There was no winning. "All right, Mike and I are going for a walk."
We headed out the door, but just as it was about to close, Dad walked around the corner.
"Dad," I asked, knowing his answer but asking anyway, "why don't you come with us? It's a beautiful evening and the lake is just sparkling."
He was pouting again. God, I hated it when my father pouted. Didn't he realize just how pathetic that was? And here I was with my boyfriend of just two years. God knows what he was thinking -- "Is this what I have to look forward to with Jim? Will he be an outrageous bitch or a wimpy pouter?" Run for the hills, Mike. I've got the worst of both my parents.
"No," Dad whimpered, all 74 years of him brimming with misery, "I can't. Your mother doesn't want to be alone in the house."

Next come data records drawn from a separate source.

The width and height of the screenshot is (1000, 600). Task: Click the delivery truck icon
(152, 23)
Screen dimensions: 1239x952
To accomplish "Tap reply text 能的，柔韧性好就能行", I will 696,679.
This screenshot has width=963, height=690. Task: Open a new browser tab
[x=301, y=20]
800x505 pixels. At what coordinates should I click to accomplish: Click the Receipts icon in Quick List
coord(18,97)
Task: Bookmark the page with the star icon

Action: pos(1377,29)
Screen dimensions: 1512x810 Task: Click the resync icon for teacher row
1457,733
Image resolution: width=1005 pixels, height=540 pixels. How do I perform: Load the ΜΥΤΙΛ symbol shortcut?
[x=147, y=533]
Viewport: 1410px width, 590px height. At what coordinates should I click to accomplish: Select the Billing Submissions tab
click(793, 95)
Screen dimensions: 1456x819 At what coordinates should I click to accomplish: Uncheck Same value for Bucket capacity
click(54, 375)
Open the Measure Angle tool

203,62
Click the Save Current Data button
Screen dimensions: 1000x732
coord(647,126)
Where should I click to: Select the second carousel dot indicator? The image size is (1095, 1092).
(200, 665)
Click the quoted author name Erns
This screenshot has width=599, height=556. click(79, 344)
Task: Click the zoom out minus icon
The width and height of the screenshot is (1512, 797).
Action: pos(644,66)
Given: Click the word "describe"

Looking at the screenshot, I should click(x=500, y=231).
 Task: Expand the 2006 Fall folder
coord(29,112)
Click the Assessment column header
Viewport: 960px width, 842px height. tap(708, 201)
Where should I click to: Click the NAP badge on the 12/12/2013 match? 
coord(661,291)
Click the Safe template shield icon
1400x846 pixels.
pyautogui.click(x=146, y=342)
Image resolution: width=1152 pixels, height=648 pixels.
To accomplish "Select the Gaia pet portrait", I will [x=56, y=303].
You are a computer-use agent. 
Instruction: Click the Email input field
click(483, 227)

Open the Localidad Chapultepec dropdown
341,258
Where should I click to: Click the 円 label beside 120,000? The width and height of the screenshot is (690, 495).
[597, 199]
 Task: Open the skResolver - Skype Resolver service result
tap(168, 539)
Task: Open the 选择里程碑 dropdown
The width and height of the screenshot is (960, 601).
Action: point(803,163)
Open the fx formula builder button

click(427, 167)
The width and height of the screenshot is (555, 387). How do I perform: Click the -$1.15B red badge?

"Oh, for heaven's sake," I said, echoing one of my mother's impatient refrains, "it's not as if she can run after you. She's about 75 pounds overweight and she has two artificial hips. Just let her sit in that Archie Bunker chair of hers and rant all she wants."
"Maybe another time," Dad said and closed the door.
"That's unbelievable!" Mike said. "He needs to grow a pair."
"Honey, if I ever become like one of my parents, or worse both, just take me out back and shoot me."
"God, your father is such a wimp! Why doesn't he just stand up to that bitch? The way she was ranting, I just wanted to push her fat ass off the balcony and watch her fall to the ground in slow, slow motion."
"Oh, he's just as bad as she is -- they feed off each other. You know as well as I do that the only kick he gets out of life these days is surfing the web for gay leather daddies into S&M."
"If only he knew we knew, boy! Yeah, we have to get your dad a boyfriend with a whip."
"Basically, that's what he's got now. Except that that boyfriend with a whip is my 74-year old mother."